ELECTRICITY & CARBON

  • Month-Ahead delivery prices inevitably elevated off the back of the most recent cold spell – notably however, delivery prices for the front 3-Seasons (Summer-26/Winter-26/Summer-27) have been neutral-to-bearish across the same period (please see chart below).
  • On the Carbon side of things, UKAs went as low as £55.10 on the mid-price on 10th Dec ’25 – their lowest level since late-Oct ’25 – however, at the expiry of the Dec-25 delivery product in mid-Dec ’25, traders had supported values so as to maximise profits.

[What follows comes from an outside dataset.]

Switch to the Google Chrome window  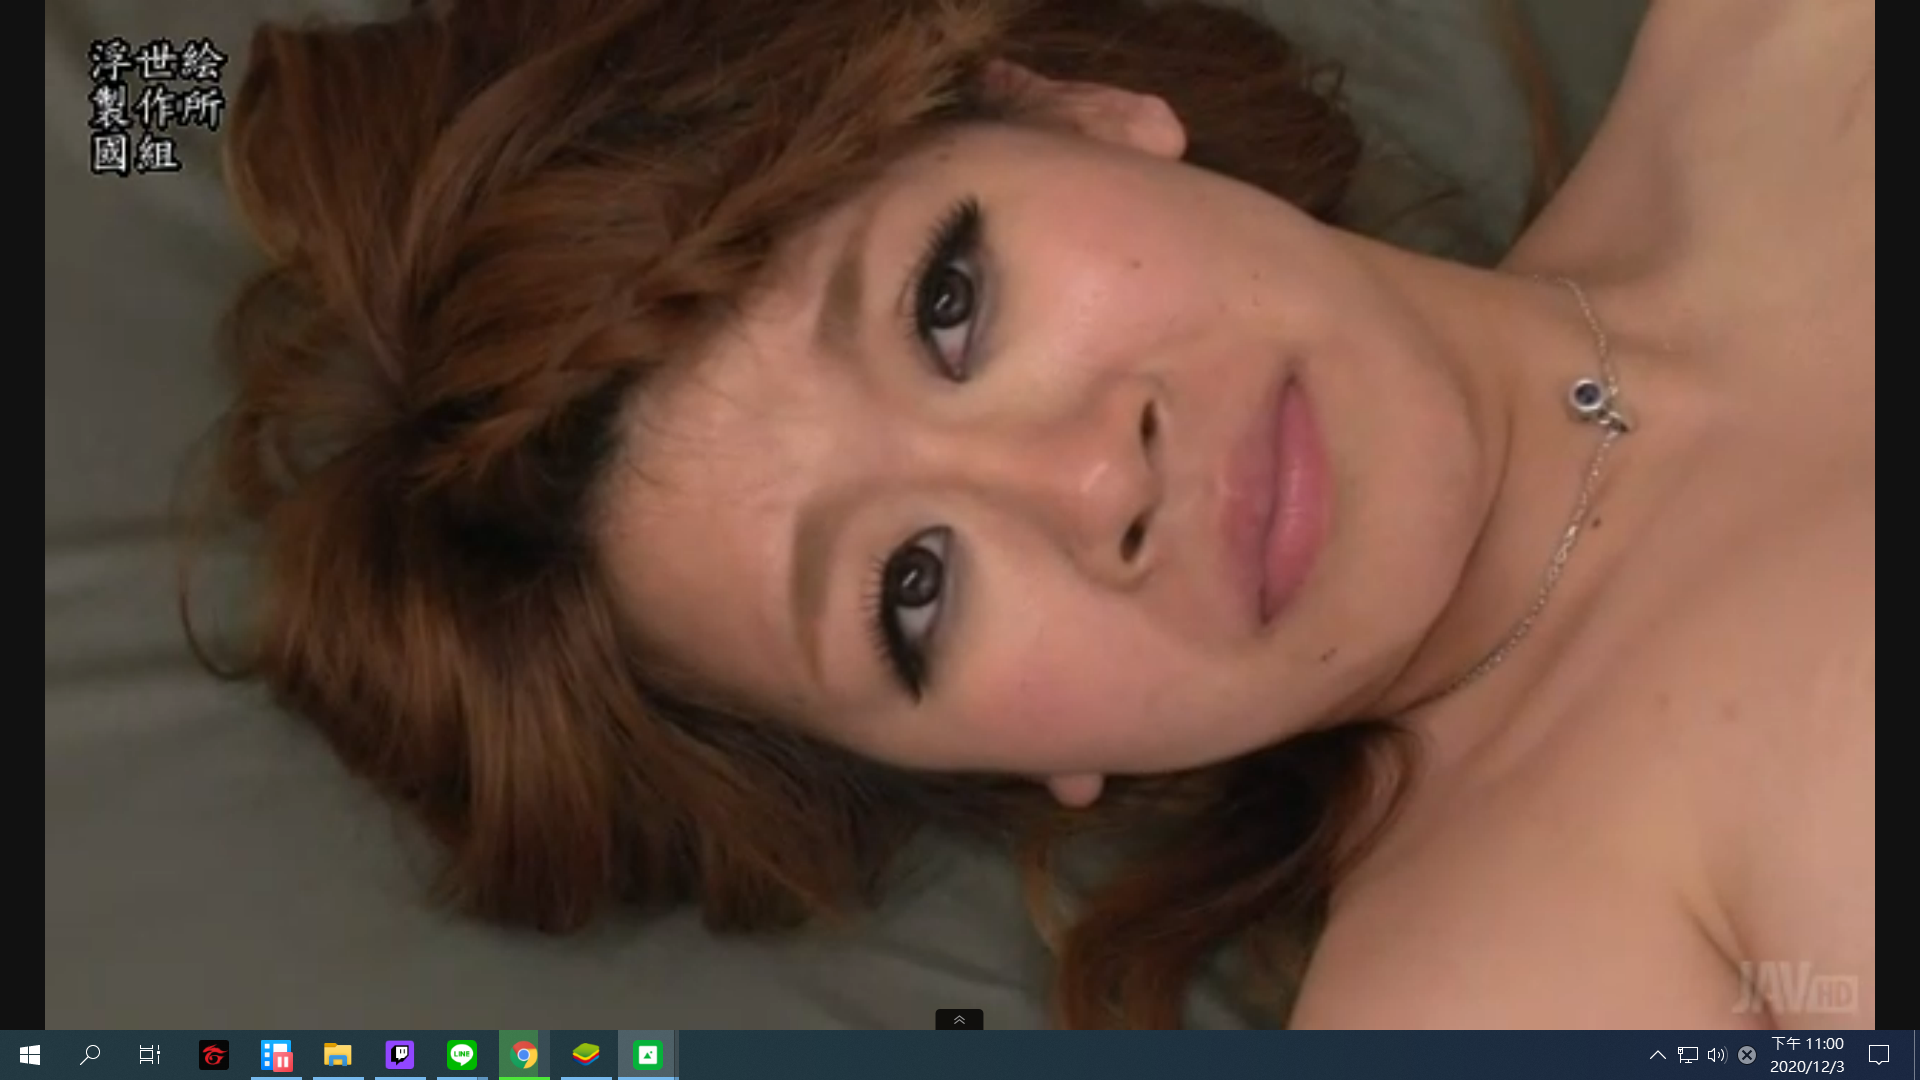click(x=524, y=1055)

  • Thereafter, markets “gapped-up” to reflect the Dec-26 delivery product – though spot prices on the secondary market remain at a £2/tn discount.
  • At the time of writing, UKA benchmark Dec ’26 delivery is at £67.55/tn on the mid-price, with the secondary spot market at around £65.50/tn.
  • Today’s UK electricity generation mix is bullish in nature – specifically, renewables are contributing 21%, thermal at 55% (gas and coal) and low carbon at 8% (nuclear and imports).
  • Monthly Day-Ahead averages for December came in at £79/mwh (or 7.9p/kwh exc. non-energy).
  • Monthly Day-Ahead averages for January so far are at £94/mwh (or 9.4p/kwh exc. non-energy).